### EXERCISE OBJECTIVE
Listed below are entries; give the number of lines among them that include "agent", and only that number.

Collected data:
● ● ● ● ●

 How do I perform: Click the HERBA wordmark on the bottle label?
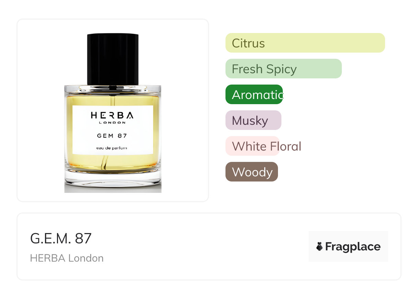click(112, 116)
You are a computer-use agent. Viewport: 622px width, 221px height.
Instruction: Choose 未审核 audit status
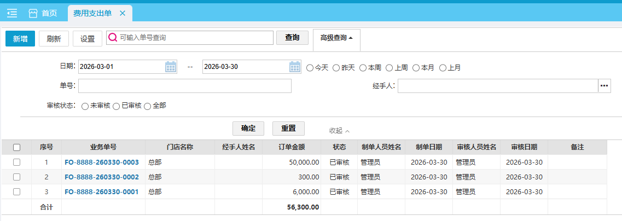pos(85,106)
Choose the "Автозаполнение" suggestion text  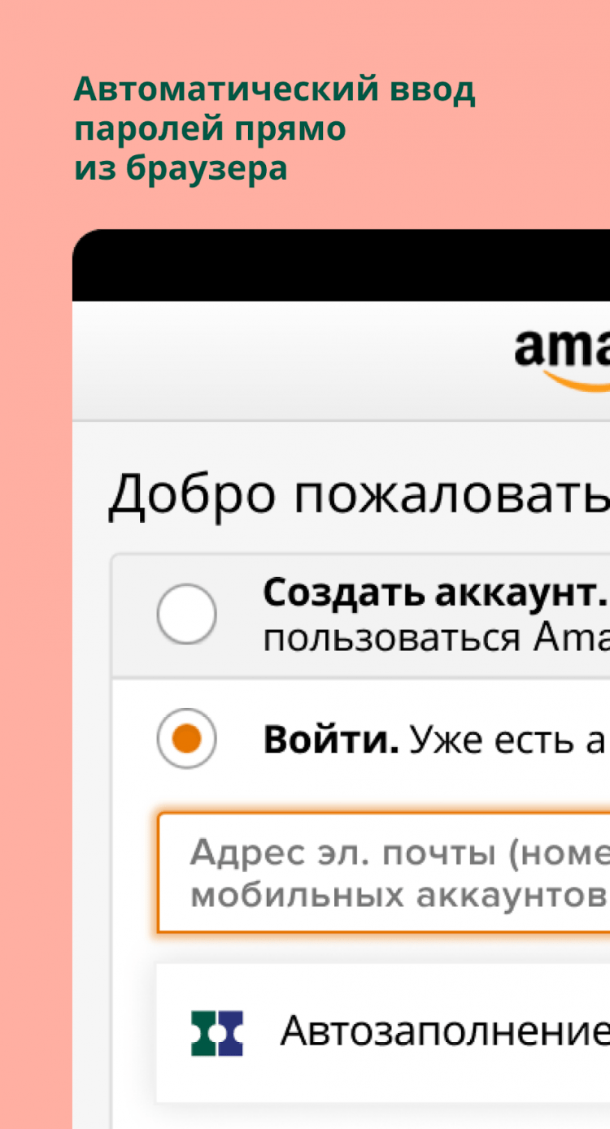pyautogui.click(x=444, y=1032)
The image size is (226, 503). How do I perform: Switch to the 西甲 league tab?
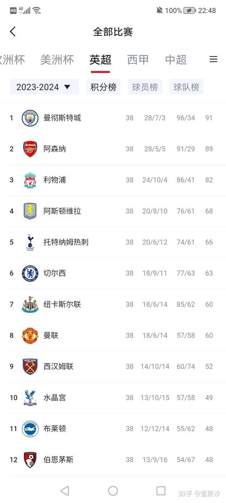(x=138, y=60)
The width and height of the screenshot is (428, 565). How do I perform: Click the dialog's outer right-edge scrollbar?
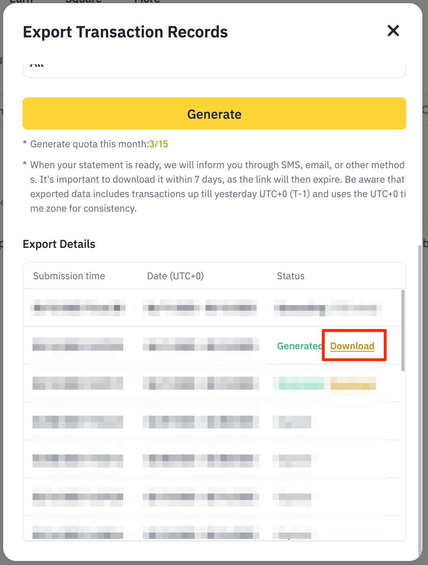[420, 362]
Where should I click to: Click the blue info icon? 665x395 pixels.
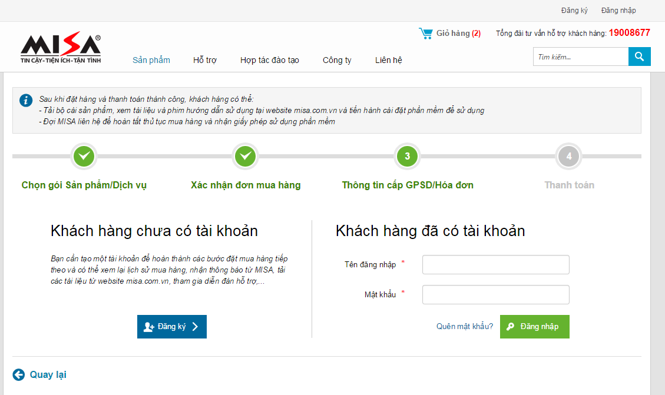(26, 100)
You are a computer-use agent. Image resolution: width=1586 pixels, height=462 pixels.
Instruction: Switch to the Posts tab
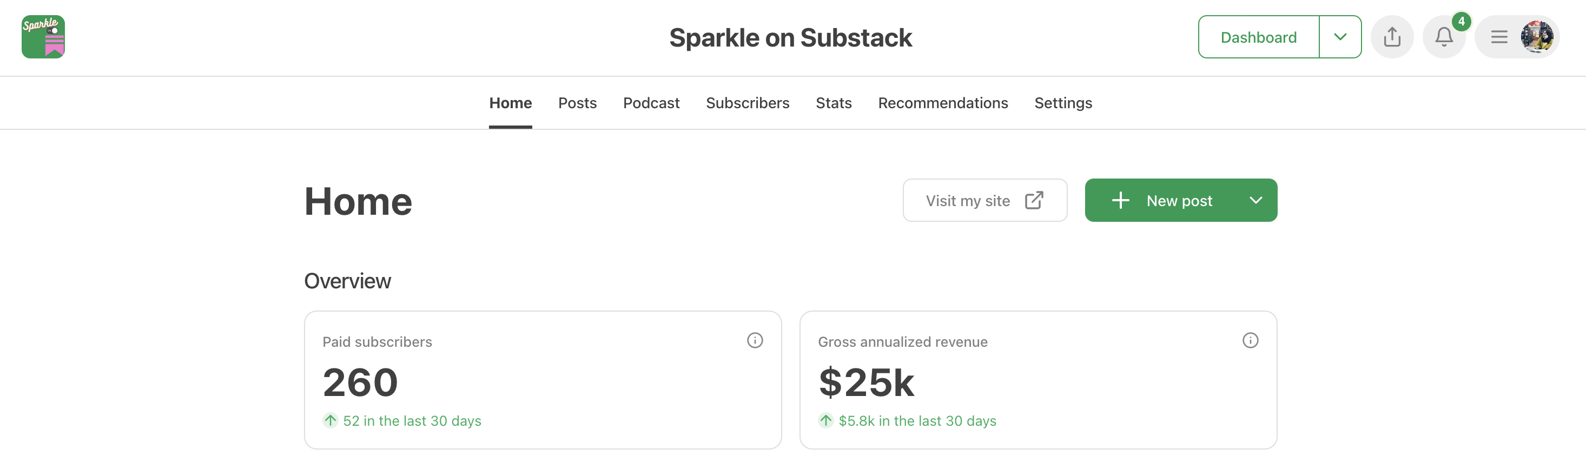(577, 103)
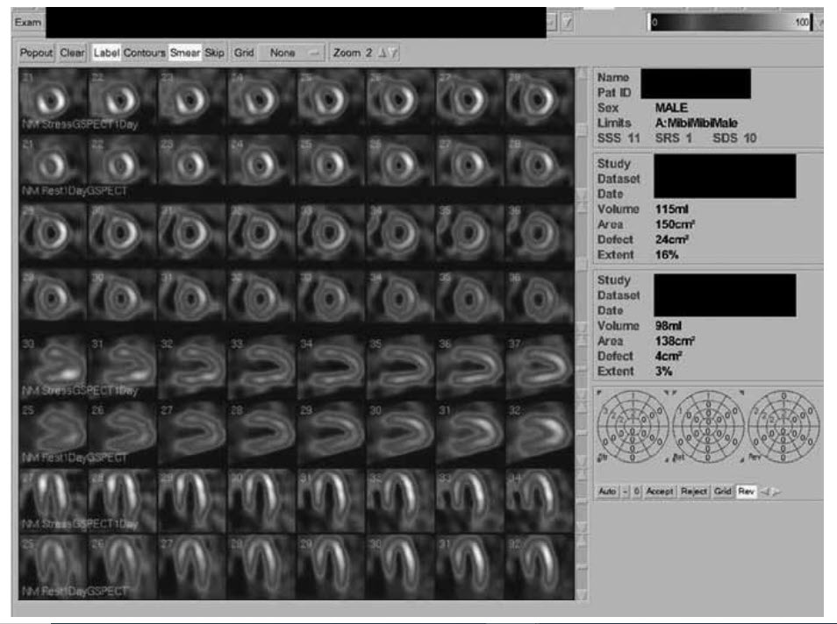Select the stress polar map on the left
Viewport: 837px width, 624px height.
click(632, 426)
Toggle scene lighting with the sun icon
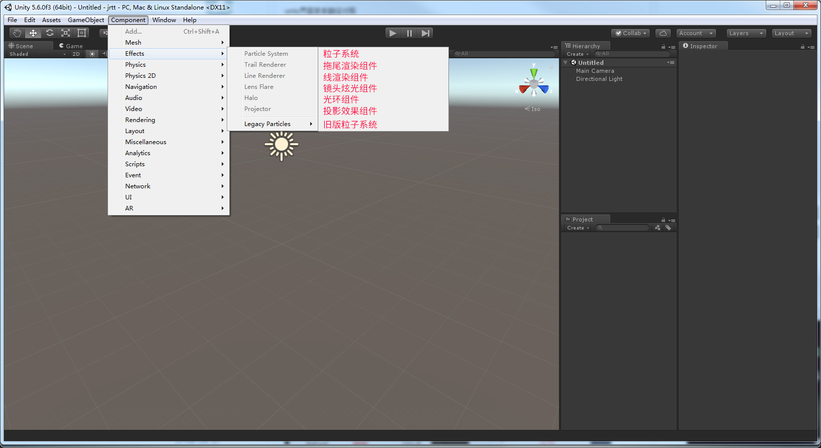The image size is (821, 448). pyautogui.click(x=92, y=54)
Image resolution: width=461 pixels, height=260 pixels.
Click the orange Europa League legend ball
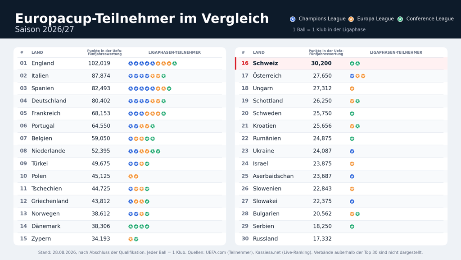(x=351, y=19)
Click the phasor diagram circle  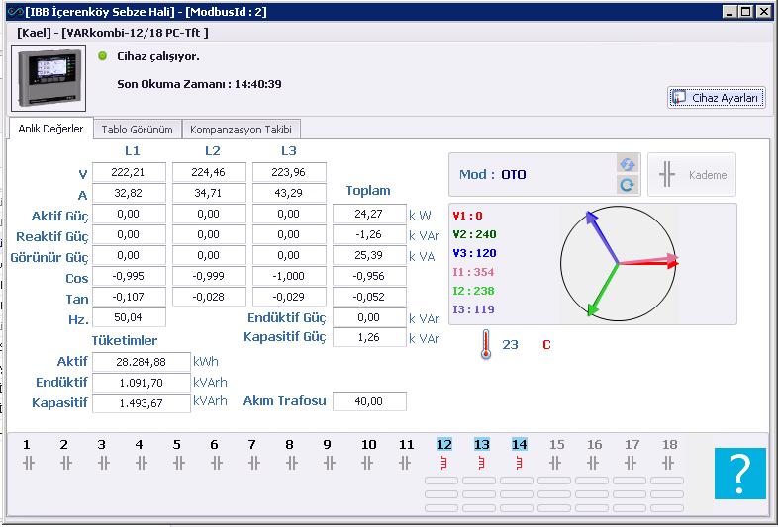pos(619,262)
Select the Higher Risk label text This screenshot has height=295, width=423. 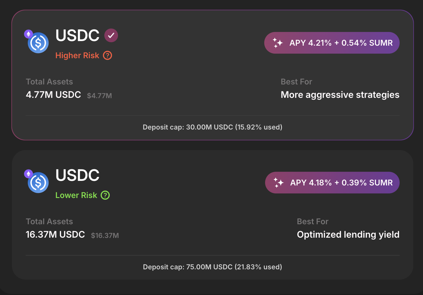(77, 55)

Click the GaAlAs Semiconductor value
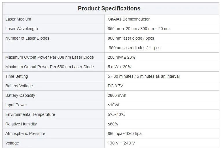[x=128, y=19]
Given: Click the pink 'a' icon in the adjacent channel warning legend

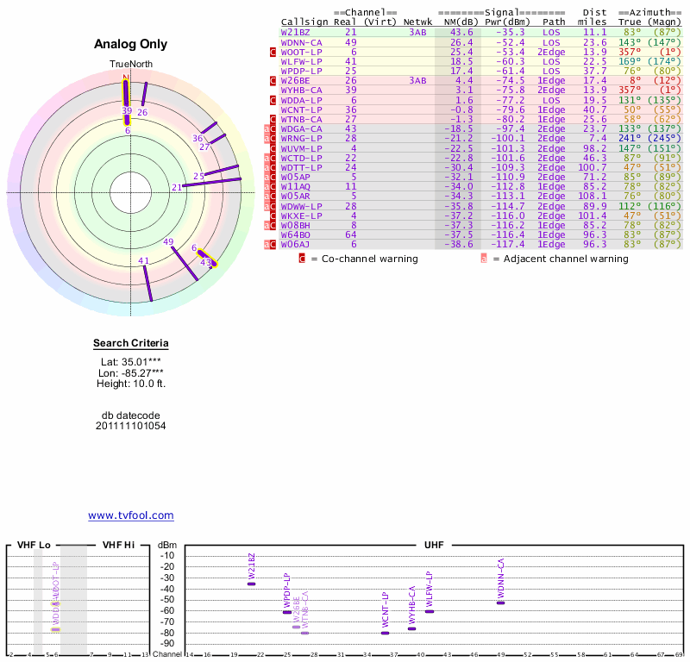Looking at the screenshot, I should click(484, 258).
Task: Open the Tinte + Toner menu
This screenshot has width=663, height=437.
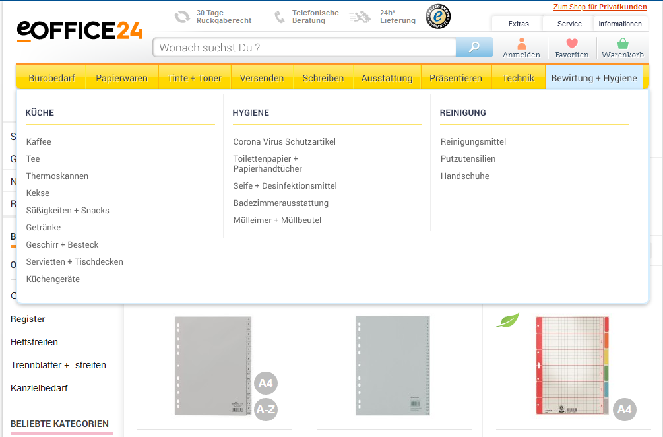Action: click(x=194, y=78)
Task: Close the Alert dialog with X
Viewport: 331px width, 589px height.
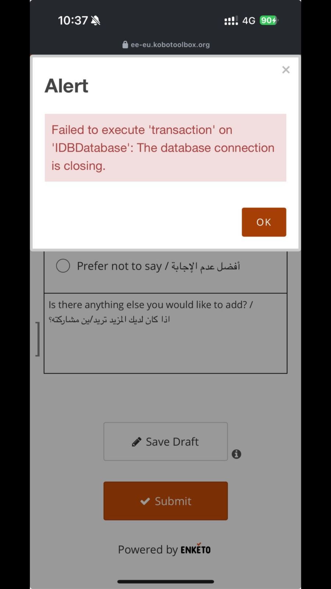Action: 286,70
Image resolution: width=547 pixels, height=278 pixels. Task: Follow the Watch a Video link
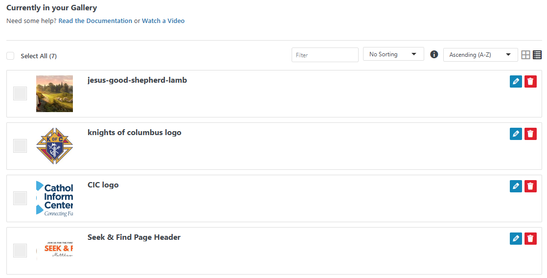coord(163,21)
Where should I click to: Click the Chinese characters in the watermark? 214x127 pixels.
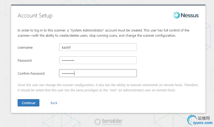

● ● ● ● ●

### ANSWER BELOW
2